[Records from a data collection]

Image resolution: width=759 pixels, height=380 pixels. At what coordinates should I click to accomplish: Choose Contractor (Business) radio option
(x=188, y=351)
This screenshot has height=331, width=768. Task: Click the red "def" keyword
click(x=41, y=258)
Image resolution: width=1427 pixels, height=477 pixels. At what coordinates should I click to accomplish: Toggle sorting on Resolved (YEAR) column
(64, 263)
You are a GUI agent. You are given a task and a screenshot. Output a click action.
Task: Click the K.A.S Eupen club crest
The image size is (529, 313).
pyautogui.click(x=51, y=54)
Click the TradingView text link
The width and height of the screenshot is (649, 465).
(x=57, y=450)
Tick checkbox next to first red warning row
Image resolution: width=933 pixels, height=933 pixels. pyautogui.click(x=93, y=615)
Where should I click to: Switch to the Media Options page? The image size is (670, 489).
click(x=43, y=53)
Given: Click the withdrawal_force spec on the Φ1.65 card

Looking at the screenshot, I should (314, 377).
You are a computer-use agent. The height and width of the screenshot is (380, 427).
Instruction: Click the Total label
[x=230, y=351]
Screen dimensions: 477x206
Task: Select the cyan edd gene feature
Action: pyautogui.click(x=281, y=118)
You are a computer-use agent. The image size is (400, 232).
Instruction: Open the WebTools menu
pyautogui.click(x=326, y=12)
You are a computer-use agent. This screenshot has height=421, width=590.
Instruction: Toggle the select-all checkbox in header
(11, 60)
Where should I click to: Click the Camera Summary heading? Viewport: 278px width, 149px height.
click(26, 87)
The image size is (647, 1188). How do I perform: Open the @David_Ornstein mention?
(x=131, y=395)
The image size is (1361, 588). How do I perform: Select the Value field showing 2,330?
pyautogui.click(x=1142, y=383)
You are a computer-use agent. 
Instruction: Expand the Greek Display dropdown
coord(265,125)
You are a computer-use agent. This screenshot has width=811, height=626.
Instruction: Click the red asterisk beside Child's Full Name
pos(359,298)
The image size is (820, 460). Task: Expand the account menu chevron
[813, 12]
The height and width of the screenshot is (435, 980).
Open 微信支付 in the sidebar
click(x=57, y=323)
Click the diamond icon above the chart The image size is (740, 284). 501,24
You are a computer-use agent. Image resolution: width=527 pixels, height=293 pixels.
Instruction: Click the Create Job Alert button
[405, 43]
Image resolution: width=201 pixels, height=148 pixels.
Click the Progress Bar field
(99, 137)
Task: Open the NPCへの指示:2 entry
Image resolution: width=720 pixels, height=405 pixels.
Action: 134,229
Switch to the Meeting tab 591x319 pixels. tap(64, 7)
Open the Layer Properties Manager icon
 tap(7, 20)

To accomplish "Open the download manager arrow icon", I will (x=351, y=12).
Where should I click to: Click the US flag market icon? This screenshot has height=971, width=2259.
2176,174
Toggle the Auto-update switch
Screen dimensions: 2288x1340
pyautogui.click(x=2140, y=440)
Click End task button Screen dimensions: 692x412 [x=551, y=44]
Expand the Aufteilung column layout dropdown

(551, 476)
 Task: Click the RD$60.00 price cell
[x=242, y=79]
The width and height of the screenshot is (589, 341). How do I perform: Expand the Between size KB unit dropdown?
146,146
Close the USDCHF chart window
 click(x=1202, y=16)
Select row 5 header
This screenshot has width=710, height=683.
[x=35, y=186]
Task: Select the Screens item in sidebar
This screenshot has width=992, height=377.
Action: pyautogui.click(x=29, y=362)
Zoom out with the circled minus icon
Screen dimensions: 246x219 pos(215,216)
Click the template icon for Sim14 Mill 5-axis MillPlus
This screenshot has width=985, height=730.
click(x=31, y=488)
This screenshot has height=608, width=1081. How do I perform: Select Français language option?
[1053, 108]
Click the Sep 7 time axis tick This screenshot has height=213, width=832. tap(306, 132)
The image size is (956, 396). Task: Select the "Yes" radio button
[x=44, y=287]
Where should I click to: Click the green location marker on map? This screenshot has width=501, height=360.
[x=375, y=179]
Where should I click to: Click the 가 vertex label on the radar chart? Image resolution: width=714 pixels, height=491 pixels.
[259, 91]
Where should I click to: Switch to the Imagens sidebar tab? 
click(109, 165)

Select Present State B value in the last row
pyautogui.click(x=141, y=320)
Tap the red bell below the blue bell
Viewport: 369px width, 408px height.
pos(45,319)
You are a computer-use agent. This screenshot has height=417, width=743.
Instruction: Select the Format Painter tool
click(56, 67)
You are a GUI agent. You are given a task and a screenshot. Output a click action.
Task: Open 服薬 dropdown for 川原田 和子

• **Directions for this task**:
Go through the records and copy each line with "axis" in it.

• **The completed task**:
Click the template icon for Sim14 Mill 5-axis MillPlus
Click the Sep 7 time axis tick This screenshot has height=213, width=832. tap(306, 132)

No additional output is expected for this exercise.